固件更新失败故障排除#

固件更新因未找到组件而终止#

当使用主板固件包执行 GPU 托盘的固件更新时,固件更新会停止并显示以下输出消息

...
{
  "@odata.type": "#Message.v1_0_8.Message",
  "Message": "Given PLDMBundle Status Message : Requested component was not found in the firmware bundle.",
  "MessageArgs": [
    "Requested component was not found in the firmware bundle."
  ],
  "MessageId": "UpdateService.1.0.FwUpdateStatusMessage",
  "Resolution": "None",
  "Severity": "Warning"
},
...

该消息表明 nvfwupd 命令的 -p 参数指定的固件文件无效。重试更新并指定与组件匹配的固件文件。例如,对于 GPU 托盘更新,请使用包含 HGX 字符串的 GPU 固件文件。有关固件文件名和组件,请参阅版本 25.01.1

未检测到句柄 ID 0 的设备#

当使用 Redfish API 执行固件更新时,以下输出消息表明 -F UpdateFile= 参数中指定的固件文件不是 JSON 文件中指定的组件的正确文件。

...
{
  "@odata.type": "#Message.v1_0_8.Message",
  "Message": "Given PLDMBundle Status Message : No devices where detected for handle id 0.",
  "MessageArgs": [
    "No devices where detected for handle id 0"
  ],
  "MessageId": "UpdateService.1.0.FwUpdateStatusMessage",
  "Resolution": "None",
  "Severity": "Warning"
},
...

重试更新并指定与组件匹配的固件文件。
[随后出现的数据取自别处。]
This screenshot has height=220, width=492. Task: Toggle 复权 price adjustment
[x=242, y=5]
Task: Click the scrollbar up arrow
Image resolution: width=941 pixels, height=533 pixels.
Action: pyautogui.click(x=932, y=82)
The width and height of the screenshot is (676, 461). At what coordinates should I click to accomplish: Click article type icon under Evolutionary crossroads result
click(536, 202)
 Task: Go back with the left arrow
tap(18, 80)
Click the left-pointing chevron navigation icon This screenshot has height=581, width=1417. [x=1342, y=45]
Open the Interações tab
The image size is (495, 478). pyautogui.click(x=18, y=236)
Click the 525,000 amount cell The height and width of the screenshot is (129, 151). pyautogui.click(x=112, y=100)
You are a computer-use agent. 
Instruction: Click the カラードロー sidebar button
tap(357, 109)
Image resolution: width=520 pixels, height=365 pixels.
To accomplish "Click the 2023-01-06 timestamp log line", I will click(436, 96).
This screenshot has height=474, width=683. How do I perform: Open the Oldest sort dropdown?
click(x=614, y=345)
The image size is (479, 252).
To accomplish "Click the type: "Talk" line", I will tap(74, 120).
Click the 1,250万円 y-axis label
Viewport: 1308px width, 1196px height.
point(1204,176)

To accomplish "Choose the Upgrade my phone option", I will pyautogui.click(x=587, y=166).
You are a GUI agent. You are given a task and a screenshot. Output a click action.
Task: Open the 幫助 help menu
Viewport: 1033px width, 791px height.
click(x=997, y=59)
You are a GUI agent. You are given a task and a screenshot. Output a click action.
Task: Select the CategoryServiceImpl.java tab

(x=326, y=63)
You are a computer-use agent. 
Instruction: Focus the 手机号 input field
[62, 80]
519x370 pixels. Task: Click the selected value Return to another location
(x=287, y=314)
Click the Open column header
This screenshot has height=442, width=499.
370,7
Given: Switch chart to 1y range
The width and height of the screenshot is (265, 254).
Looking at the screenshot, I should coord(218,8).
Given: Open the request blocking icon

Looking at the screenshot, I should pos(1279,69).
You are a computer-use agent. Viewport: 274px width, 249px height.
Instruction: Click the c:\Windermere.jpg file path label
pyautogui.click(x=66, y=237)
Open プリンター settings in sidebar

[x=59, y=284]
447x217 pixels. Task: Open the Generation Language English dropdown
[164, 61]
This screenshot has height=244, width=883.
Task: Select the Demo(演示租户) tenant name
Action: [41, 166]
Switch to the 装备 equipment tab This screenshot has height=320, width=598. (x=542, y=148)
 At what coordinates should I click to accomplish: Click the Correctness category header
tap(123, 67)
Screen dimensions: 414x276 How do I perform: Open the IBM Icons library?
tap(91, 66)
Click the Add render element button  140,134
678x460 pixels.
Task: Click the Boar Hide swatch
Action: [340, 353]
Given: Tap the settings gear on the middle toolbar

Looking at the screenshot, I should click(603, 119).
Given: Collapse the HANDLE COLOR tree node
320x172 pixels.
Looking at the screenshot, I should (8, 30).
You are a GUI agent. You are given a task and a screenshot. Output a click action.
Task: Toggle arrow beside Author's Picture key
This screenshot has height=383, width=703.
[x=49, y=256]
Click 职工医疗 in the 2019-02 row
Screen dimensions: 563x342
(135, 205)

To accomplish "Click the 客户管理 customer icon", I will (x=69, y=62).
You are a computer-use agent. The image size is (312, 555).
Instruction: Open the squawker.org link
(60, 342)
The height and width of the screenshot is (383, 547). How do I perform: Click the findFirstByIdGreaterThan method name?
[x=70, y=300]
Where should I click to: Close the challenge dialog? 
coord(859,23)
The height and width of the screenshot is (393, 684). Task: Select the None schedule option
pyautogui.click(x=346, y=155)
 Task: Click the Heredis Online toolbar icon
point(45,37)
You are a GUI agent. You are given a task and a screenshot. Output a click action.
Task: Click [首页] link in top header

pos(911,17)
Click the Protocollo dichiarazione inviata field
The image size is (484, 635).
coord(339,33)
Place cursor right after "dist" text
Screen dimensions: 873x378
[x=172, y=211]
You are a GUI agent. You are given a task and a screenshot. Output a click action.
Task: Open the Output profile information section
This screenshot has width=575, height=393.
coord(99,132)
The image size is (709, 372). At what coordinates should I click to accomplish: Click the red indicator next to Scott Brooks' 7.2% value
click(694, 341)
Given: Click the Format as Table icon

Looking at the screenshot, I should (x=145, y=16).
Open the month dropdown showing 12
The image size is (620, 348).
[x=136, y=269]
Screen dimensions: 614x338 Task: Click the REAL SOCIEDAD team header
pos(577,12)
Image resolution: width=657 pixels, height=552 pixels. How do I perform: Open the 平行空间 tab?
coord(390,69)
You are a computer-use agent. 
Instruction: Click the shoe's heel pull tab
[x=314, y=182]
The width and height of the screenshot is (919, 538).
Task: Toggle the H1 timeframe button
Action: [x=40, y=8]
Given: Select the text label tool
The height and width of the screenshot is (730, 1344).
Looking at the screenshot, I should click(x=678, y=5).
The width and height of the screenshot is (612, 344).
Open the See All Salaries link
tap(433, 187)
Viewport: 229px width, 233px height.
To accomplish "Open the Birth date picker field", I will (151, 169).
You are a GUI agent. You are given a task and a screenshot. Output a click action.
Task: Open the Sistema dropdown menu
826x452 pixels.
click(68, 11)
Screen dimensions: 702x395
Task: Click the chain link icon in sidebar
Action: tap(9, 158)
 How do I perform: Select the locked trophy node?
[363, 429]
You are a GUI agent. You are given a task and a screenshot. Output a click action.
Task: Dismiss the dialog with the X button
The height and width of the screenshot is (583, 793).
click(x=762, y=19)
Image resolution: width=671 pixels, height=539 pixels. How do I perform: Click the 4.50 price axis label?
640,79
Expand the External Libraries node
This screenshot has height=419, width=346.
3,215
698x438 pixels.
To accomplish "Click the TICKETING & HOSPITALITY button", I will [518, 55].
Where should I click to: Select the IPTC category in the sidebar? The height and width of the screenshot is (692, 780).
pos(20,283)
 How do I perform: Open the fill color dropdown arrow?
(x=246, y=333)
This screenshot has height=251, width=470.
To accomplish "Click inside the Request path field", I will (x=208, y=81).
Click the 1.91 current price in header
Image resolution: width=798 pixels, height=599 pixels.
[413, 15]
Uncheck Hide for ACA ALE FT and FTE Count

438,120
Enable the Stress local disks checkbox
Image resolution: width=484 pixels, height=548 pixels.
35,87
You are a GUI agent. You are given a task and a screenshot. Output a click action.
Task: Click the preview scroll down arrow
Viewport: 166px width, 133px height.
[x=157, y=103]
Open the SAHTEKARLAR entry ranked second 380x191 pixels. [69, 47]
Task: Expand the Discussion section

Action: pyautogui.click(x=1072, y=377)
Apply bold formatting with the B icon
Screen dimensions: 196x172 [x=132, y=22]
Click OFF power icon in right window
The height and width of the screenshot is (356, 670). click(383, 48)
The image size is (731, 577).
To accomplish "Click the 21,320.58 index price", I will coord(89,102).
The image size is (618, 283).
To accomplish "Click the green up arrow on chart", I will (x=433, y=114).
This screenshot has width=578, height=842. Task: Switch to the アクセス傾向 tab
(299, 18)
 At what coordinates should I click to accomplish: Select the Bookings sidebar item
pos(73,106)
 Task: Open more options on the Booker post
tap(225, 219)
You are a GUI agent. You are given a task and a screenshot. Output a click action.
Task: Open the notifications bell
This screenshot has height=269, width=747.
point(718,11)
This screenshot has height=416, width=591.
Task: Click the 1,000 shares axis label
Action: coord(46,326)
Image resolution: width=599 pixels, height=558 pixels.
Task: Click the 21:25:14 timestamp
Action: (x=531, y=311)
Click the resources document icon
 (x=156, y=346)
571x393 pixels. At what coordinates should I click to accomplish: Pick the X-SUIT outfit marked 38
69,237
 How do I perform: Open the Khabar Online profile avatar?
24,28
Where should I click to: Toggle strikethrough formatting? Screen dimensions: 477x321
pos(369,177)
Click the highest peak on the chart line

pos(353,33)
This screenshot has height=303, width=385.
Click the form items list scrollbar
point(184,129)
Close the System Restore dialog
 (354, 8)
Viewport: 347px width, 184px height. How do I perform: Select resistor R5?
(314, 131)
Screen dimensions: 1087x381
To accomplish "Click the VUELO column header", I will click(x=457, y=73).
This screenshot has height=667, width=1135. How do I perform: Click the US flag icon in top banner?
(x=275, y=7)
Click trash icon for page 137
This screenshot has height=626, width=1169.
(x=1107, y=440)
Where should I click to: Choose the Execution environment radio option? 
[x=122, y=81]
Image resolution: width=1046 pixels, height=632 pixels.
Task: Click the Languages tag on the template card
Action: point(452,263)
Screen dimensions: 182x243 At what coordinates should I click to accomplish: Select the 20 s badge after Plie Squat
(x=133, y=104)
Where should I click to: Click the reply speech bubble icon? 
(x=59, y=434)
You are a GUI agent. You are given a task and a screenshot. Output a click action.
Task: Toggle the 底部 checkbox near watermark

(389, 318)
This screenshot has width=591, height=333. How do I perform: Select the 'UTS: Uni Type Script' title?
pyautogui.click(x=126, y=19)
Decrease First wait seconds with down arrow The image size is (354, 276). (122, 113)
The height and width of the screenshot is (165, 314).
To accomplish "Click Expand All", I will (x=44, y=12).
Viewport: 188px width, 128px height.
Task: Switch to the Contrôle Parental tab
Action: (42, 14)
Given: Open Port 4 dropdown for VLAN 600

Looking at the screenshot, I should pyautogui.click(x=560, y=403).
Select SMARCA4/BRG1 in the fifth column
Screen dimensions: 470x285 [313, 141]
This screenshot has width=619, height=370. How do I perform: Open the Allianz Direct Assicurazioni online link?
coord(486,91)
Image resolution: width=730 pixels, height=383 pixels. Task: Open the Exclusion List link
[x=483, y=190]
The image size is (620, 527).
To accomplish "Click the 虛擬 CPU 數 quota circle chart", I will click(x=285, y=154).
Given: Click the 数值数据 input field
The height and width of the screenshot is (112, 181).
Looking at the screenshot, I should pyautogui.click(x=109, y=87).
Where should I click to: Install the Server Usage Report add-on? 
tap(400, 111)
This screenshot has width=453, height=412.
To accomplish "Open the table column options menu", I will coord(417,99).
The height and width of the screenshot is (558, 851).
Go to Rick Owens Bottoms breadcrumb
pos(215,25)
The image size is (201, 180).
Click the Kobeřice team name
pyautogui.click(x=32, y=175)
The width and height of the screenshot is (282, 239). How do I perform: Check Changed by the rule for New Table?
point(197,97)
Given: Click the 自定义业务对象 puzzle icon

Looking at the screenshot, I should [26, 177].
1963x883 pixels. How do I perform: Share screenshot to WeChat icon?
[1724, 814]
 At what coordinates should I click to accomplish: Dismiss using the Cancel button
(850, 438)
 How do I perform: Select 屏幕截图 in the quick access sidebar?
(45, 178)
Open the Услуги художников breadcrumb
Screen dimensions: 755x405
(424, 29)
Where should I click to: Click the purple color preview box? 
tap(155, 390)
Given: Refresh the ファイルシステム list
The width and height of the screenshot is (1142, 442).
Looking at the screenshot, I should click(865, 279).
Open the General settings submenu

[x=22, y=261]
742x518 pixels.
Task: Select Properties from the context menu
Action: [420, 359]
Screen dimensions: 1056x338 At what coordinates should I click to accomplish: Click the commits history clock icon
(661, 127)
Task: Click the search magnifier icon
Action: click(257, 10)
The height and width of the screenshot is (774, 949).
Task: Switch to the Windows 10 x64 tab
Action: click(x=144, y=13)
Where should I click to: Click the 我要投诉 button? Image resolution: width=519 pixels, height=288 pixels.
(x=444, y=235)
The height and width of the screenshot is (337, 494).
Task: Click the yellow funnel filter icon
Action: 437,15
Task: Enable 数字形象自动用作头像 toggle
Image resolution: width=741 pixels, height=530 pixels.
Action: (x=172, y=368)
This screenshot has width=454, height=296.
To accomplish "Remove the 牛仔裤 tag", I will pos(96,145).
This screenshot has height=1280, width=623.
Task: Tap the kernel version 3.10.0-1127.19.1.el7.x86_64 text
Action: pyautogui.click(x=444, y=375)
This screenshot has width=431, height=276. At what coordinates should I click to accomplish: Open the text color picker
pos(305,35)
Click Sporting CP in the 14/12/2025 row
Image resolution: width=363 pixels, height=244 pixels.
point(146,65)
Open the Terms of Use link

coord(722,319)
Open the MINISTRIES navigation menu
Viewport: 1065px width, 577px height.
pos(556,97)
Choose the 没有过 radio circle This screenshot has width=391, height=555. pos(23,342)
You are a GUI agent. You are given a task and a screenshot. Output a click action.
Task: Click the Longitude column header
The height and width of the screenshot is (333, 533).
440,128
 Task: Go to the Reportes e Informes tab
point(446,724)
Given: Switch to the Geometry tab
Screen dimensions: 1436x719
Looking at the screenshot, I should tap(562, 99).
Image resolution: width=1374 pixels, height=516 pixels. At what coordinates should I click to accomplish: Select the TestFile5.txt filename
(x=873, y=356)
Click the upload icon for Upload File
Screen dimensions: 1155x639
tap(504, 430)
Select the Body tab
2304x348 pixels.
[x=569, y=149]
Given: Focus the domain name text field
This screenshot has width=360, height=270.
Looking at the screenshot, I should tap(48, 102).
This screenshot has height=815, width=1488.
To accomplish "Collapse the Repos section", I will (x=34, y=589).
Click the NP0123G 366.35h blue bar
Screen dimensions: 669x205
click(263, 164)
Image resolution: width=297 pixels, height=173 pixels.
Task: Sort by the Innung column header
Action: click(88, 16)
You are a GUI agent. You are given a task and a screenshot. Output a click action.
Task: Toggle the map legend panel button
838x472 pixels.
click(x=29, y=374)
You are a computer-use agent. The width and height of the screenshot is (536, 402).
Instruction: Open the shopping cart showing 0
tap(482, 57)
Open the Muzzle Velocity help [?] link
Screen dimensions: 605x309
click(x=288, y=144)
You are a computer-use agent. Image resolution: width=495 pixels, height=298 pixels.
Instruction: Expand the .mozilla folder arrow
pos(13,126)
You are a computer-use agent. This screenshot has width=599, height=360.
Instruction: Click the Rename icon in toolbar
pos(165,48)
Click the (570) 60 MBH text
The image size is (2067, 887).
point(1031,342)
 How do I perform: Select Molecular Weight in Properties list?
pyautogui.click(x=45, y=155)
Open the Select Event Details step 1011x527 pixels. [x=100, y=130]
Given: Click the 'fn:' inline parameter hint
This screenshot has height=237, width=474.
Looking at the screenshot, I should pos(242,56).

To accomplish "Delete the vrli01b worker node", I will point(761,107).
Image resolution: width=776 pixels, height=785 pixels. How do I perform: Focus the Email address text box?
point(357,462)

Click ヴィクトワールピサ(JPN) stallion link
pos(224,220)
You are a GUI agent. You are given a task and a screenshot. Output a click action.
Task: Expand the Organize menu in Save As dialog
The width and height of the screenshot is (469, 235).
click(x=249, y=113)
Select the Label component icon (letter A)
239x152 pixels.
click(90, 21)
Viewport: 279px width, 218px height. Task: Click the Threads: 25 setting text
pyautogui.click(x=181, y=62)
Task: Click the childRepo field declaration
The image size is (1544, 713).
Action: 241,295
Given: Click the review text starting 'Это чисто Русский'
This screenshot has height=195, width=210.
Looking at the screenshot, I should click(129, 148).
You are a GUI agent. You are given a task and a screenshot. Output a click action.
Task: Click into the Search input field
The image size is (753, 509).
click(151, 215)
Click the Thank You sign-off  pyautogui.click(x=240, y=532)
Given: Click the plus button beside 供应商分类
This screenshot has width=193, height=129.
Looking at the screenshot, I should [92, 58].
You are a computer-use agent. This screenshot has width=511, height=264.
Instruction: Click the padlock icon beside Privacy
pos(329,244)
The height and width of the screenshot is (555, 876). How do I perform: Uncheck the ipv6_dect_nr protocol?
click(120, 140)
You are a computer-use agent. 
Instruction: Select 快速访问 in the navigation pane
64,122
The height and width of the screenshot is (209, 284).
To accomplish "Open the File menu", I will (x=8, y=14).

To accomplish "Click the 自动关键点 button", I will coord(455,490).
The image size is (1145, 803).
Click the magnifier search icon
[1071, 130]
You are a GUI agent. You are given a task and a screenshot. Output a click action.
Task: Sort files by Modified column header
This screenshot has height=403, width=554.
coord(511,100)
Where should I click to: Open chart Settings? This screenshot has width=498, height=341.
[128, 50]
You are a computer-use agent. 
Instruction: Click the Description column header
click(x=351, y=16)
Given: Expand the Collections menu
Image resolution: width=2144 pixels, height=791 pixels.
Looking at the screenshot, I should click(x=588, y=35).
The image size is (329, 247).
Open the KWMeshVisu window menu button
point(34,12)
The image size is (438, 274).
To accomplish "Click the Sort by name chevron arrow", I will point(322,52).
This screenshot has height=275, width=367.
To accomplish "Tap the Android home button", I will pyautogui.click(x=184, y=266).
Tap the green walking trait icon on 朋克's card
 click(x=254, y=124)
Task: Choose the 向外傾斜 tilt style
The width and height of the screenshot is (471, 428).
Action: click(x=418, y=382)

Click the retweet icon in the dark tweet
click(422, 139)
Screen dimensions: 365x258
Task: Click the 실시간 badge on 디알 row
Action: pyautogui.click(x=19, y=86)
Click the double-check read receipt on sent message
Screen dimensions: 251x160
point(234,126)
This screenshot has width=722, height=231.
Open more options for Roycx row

有关使用 Redfish API 的信息,请参阅NVIDIA DGX B200 系统用户指南中的Redfish API 支持

等待固件更新启动 ID#

使用 nvfwupd 命令进行不成功的固件更新的输出可能如下例所示

FW recipe: ['nvfw_DGXB200_xxxx_xxxxxx.x.x.fwpkg']
{"@odata.type": "#UpdateService.v1_6_0.UpdateService", "Messages": [{"@odata.type": "#Message.v1_0_8.Message", "Message": "A new task /redfish/v1/TaskService/Tasks/4 was created.", "MessageArgs": ["/redfish/v1/TaskService/Tasks/4"], "MessageId": "Task.1.0.New", "Resolution": "None", "Severity": "OK"}, {"@odata.type": "#Message.v1_0_8.Message", "Message": "The action UpdateService.MultipartPush was submitted to do firmware update.", "MessageArgs": ["UpdateService.MultipartPush"], "MessageId": "UpdateService.1.0.StartFirmwareUpdate", "Resolution": "None", "Severity": "OK"}]}
FW update started, Task Id: 4

Wait for FirmwareUpdateStarted Id in Messages
Wait for FirmwareUpdateStarted Id in Messages
 Task Message: Task /redfish/v1/UpdateService/upload has stopped due to an exception condition.
Firmware update failed, retry the firmware update

如命令输出所示,重试固件更新。